» About this exercise: In the data below, find the line containing "Task: Open Gift Cards in the nav bar", then set down that line and every later line up to and including the line containing "Screen dimensions: 1456x819", exactly.

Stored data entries
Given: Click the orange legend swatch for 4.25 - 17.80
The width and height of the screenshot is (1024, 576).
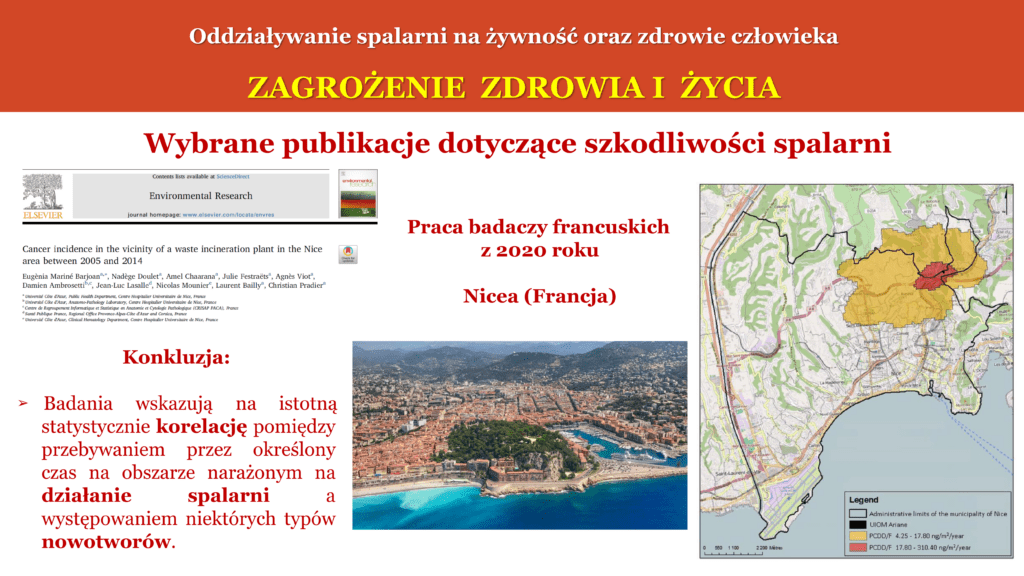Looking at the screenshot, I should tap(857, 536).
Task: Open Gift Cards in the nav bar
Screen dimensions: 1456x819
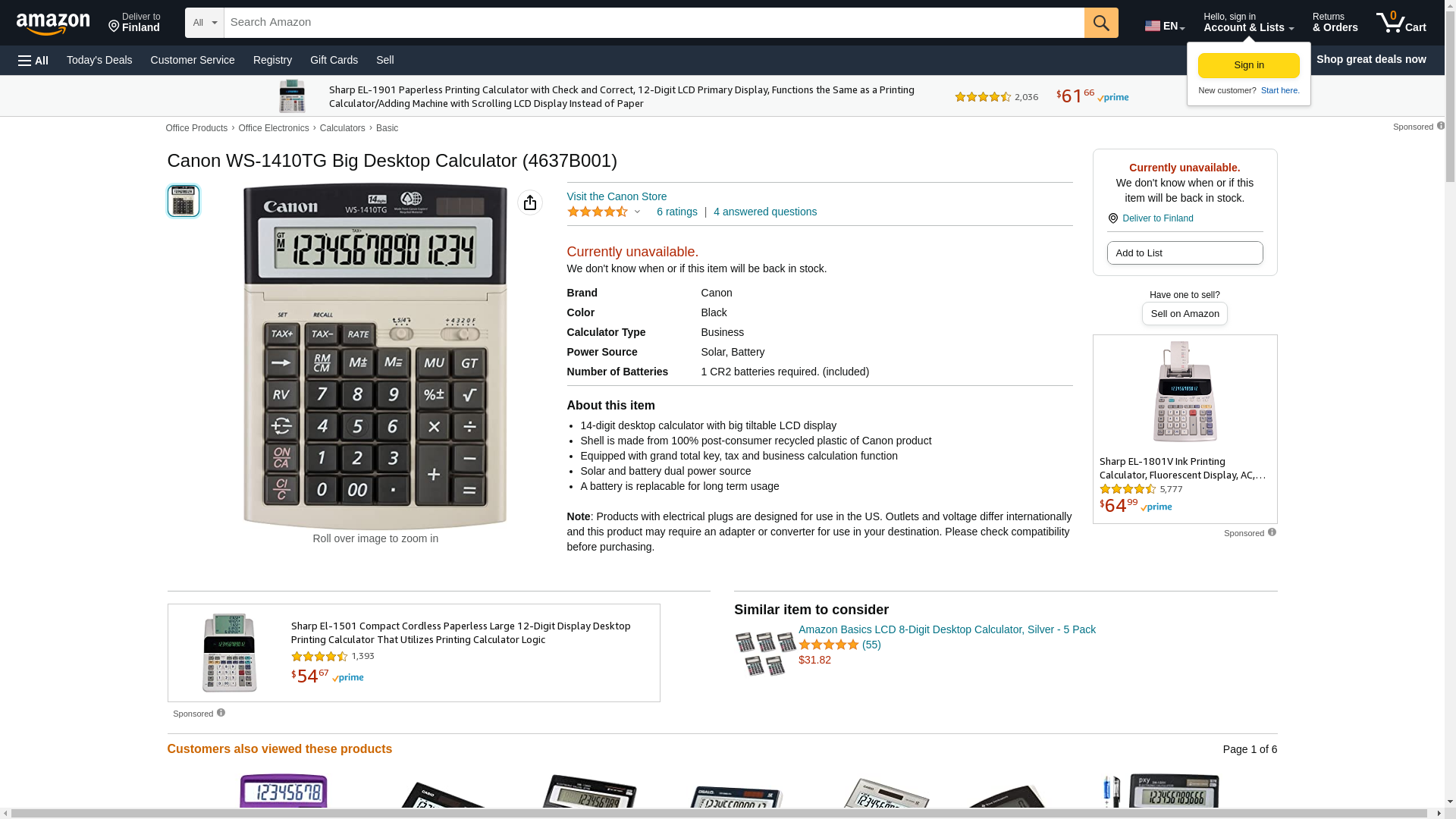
* * *
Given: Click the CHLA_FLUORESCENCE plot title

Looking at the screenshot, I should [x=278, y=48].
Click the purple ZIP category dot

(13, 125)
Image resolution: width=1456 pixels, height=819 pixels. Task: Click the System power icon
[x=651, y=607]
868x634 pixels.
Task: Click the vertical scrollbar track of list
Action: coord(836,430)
--
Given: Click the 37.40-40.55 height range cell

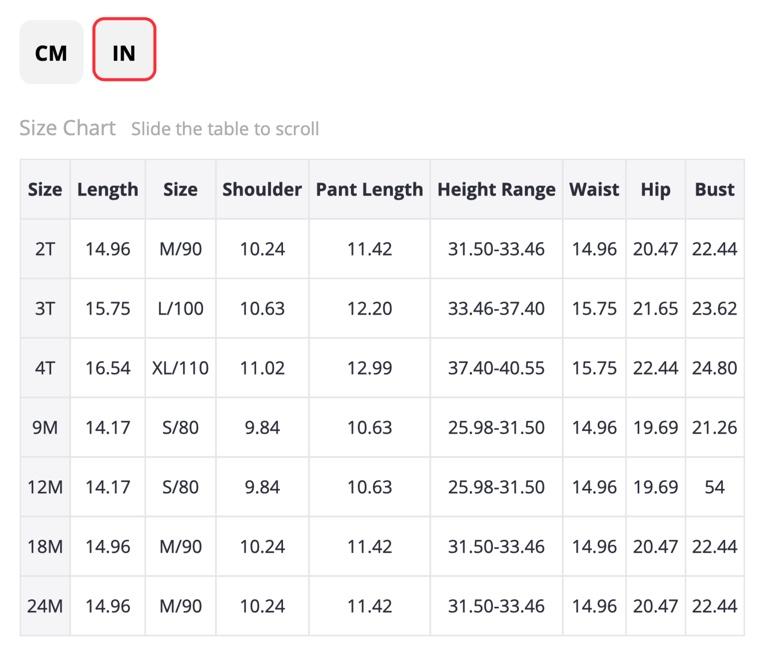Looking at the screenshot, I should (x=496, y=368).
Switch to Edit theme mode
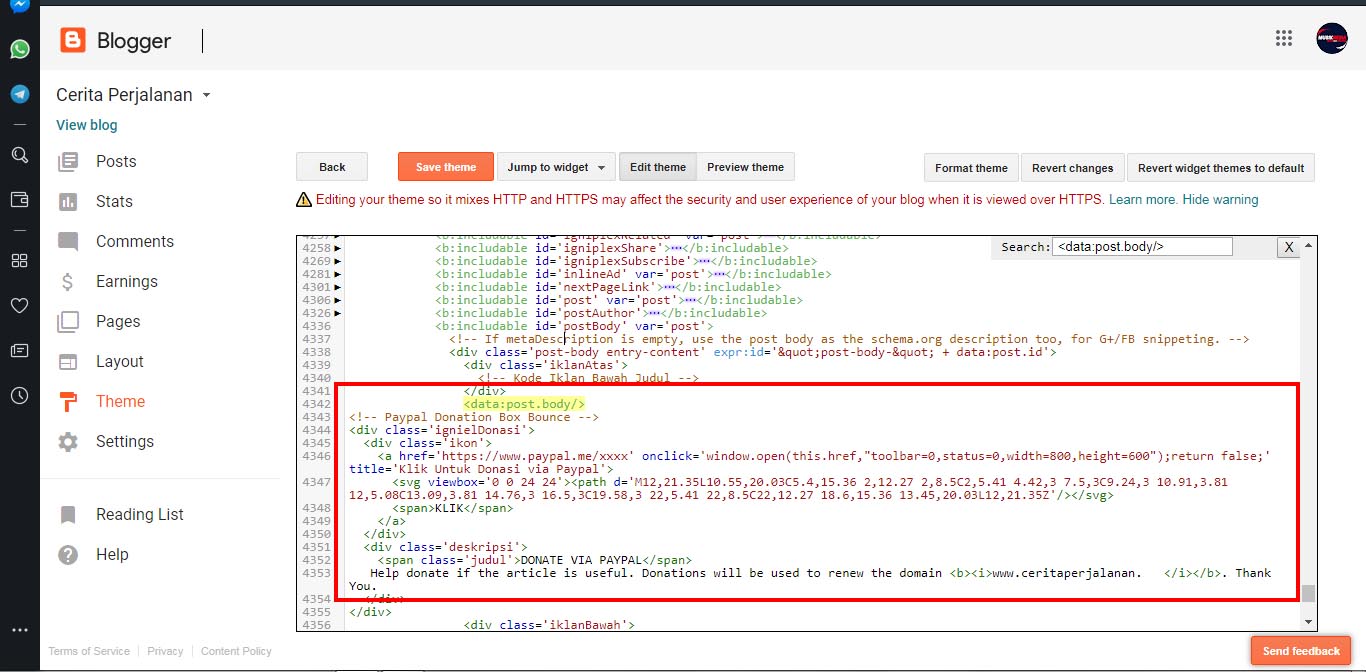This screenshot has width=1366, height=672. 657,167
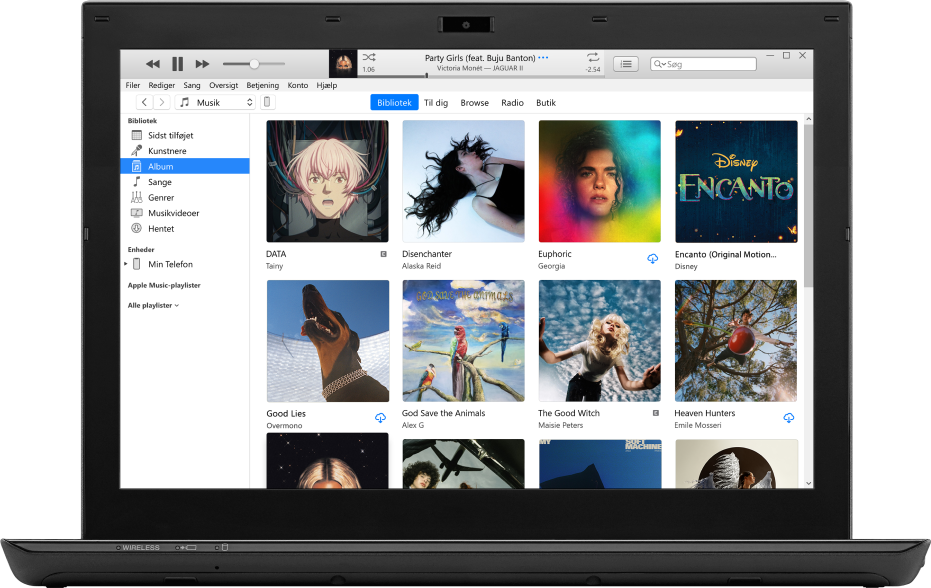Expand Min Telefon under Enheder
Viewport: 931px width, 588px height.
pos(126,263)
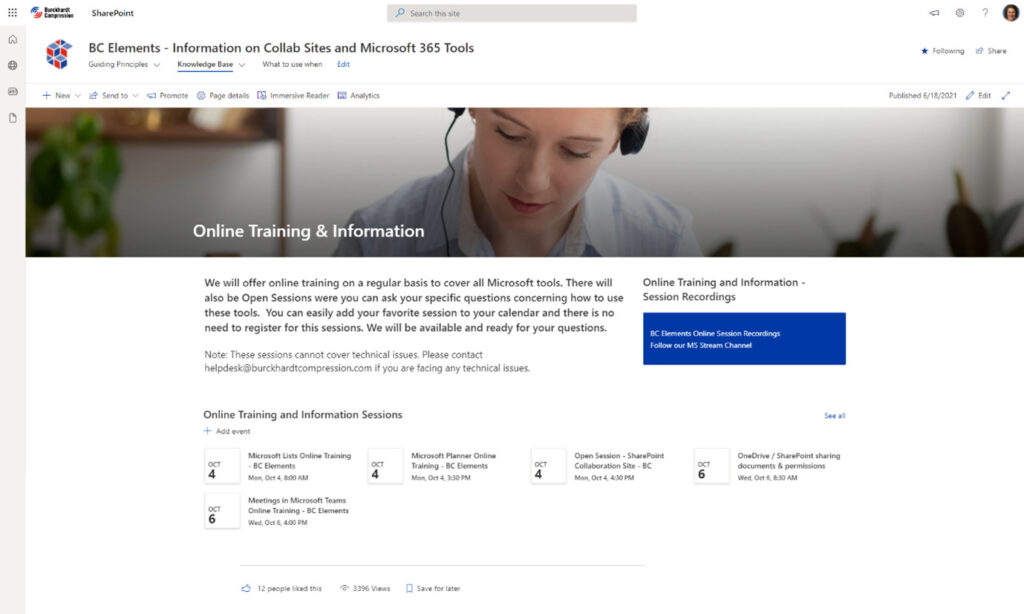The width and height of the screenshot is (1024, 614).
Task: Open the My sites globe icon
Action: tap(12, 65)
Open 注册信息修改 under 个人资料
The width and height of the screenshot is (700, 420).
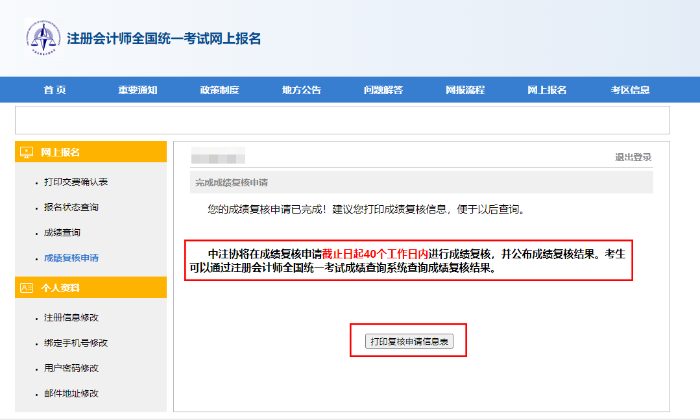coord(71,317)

» Solution to the exercise:
Task: Open Gift Cards in the nav bar
Screen dimensions: 1456x819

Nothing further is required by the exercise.